**Material to process**:
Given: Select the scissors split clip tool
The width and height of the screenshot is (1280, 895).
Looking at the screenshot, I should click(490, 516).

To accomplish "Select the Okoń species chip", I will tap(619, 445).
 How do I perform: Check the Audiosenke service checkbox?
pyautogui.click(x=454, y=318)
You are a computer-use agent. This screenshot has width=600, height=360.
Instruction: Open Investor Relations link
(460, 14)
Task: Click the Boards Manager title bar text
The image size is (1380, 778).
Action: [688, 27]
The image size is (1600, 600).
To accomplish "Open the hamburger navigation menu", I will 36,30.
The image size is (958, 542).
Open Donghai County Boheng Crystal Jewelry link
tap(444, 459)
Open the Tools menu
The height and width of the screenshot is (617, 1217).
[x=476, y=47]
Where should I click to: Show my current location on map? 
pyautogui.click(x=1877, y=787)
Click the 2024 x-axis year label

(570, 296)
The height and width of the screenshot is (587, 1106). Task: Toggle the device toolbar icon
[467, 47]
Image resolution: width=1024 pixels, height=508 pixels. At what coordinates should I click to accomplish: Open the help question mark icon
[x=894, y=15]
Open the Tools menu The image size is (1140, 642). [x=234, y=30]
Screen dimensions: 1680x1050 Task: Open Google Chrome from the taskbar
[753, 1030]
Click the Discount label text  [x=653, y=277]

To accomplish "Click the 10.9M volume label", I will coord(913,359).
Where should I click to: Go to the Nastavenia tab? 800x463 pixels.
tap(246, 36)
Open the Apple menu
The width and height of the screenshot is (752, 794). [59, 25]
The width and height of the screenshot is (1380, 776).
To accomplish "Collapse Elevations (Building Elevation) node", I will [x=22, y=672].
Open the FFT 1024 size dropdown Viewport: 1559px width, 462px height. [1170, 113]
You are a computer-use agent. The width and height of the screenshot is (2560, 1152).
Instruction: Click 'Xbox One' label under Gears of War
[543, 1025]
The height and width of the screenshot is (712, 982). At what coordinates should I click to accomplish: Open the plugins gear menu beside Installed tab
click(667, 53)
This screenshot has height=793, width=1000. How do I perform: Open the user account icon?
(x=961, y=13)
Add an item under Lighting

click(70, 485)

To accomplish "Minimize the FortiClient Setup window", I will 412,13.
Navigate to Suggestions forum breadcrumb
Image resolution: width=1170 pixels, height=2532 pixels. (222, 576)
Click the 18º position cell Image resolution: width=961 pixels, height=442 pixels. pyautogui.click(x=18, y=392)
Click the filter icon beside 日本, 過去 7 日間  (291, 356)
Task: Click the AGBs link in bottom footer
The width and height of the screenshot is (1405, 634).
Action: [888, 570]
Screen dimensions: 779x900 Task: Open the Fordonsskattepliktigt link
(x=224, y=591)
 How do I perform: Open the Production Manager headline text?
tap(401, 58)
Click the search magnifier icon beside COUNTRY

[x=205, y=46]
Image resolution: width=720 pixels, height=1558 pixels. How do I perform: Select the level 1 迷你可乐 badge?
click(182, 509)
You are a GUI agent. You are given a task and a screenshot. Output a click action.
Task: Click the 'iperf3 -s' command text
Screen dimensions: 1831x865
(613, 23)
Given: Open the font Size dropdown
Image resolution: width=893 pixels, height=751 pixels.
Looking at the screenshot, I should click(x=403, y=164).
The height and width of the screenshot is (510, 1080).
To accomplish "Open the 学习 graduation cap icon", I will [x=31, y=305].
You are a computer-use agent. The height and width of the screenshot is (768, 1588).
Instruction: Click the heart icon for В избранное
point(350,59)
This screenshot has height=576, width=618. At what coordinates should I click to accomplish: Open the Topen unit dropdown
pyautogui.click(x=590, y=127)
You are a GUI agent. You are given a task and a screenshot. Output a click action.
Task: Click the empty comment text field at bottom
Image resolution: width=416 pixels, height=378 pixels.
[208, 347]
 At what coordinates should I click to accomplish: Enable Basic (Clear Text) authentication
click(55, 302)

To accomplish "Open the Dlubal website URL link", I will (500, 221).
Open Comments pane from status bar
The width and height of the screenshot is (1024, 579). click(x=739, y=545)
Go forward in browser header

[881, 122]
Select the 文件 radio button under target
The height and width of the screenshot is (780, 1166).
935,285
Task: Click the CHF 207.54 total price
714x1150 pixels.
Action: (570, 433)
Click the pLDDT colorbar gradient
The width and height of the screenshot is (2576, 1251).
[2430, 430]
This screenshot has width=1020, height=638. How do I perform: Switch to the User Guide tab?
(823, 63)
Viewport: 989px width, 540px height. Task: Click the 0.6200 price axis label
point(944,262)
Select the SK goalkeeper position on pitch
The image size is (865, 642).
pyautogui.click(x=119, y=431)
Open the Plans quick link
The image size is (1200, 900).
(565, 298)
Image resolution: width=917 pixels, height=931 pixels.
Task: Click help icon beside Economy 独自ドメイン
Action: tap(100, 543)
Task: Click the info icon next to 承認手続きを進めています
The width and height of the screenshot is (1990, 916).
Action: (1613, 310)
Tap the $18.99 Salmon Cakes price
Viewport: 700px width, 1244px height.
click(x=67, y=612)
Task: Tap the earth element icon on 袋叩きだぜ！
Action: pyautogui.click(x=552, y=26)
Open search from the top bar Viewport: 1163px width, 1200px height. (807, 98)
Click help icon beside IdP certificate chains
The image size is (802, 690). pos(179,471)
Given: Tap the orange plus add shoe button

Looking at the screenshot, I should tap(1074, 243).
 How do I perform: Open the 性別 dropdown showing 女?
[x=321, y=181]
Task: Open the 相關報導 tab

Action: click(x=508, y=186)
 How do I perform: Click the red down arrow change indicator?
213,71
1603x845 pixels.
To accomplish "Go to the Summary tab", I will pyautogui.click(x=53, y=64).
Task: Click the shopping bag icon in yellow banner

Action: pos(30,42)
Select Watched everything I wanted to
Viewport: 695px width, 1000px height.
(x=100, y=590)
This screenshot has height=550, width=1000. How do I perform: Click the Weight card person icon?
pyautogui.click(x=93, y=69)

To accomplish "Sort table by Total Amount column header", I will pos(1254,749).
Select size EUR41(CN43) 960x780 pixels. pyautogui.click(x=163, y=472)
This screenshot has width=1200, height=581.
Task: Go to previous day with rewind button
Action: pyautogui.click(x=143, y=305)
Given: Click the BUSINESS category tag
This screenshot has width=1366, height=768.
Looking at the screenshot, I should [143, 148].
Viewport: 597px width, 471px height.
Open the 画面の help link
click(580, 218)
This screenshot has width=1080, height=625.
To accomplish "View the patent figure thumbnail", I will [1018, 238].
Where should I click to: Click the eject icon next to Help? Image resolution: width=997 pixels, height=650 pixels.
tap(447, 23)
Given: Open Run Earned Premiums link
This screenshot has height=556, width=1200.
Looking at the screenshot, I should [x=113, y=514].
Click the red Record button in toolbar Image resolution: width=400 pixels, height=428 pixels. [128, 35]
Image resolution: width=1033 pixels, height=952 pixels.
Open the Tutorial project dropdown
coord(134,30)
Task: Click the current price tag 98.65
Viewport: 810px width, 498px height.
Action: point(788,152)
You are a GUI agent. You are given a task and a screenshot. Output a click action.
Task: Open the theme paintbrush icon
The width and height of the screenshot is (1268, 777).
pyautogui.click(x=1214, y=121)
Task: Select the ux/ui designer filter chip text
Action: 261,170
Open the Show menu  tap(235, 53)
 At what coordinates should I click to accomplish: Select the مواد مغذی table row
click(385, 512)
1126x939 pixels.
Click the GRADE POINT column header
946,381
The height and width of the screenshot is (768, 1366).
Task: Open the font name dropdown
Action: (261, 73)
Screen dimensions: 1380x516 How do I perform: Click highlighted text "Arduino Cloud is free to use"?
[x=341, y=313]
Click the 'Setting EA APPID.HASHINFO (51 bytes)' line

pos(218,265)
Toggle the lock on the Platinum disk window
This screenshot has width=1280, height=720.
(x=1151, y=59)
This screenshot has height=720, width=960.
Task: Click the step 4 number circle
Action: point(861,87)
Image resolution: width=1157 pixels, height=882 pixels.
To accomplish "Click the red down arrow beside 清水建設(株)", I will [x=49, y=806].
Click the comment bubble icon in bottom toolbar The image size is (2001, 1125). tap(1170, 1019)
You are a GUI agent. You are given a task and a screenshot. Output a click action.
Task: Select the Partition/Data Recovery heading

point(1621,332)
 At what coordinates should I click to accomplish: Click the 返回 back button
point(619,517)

**Task brief**: The response must hold only the lines above from the line with "Screen dimensions: 1680x1050" through the line with "The width and height of the screenshot is (1380, 776).", each copied exactly, both ends kept.

**Output for this task**:
Screen dimensions: 1680x1050 Task: Open Google Chrome from the taskbar
[753, 1030]
Click the Discount label text  [x=653, y=277]

To accomplish "Click the 10.9M volume label", I will coord(913,359).
Where should I click to: Go to the Nastavenia tab? 800x463 pixels.
tap(246, 36)
Open the Apple menu
The width and height of the screenshot is (752, 794). [59, 25]
The width and height of the screenshot is (1380, 776).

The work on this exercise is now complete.